While I may be good at many things, there is one thing at which I do not excel. Driving. Just ask my children and they will regale you with driving stories of automotive shame and humiliation. It is simply a fact that if there is a way to get lost, I will find it.
Which is why, several years ago, I was so very proud of myself for not only managing to drive successfully to O’Hare International Airport to pick up my brother and sister in law, but even more amazingly, I managed to navigate my way back onto 90 W. For the first time in my life, I’d gotten in and out of one of the world’s busiest airports unscathed. Clearly, my guardian angels were working overtime, deserving of a heavenly high five for a job well done.
As we headed home, weaving in and out of 8 lanes of traffic, I was finally able to relax and enjoy the ride, talking, laughing and catching up with my husband’s siblings who were on their way to rendezvous with my husband to continue their journey to their grandmother’s funeral in St.
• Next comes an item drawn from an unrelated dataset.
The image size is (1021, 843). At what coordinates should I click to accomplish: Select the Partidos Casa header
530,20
Louis.
For the first time in a long time, we were able to talk about all that was going on in our families and to share in more detail, some of the challenges we were facing as a family of boys with autism spectrum disorder while they, too, were able to share about disability in their family as well. It was a wonderful time of connection until I realized that I’d missed one very important connection—my exit to take us the rest of the way home.
In fact, we had been having such a good time, that I’d overshot my turn off by 40 miles and we were subsequently an hour late getting home and getting them on their way to St. Louis.
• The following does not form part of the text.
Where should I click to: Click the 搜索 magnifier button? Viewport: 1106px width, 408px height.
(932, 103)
But the embarrassment, for me, had been worth it. For several blissful hours, I had been able to feel connected with people in my family’s life who cared, who wanted to know our story and who wanted to share theirs. And it has been a reminder to me ever since to ask the question, who is driving in our car? Who is sharing this journey with us?
As an introvert, married to an introvert, we have been blessed with a double whammy of social reserve that has made reaching out to others very hard. And with special needs in our family’s dynamic, we are like so many others who experience isolation as one of our biggest problems.
God first brought this issue to my attention when I was reading about Zechariah (the father of John the Baptist) who had people praying for him as he entered the Holy of Holies, and who had people celebrating with him at the good news of his son’s arrival. There were people in his life and God made me realize that we had too few in ours, despite years of involvement at our local church. It needed to change.
Several years later, I am happy to report that I am in a women’s group that make me feel loved, my husband is in a men’s group that care for him, and we have found a few close friends who are brave enough and loving enough to enter into our family’s sometimes crazy way of life. But it has taken time.
And so I ask you, who is on the journey with you? Who is riding in your car? If you, like my husband and I, struggle for a variety of reasons—introversion, family lives far away, disability so challenging that you can’t get away—let me offer some ideas and some encouragement to pray for God to bring a few fellow travellers into your life.
- Look for a committed prayer group that prays for one another’s families who can pray with and who can support you with regular prayer.
- Join support groups for families with disabilities in a local church.
- Find chat groups online that share in the same disability as in your family.
- Find supportive getaways like Joni and Friends family camps or marriage retreats for couples with special needs children.
- Try starting a support group through your church if you don’t already have one.
Question: What ways have you found that help you to connect with others?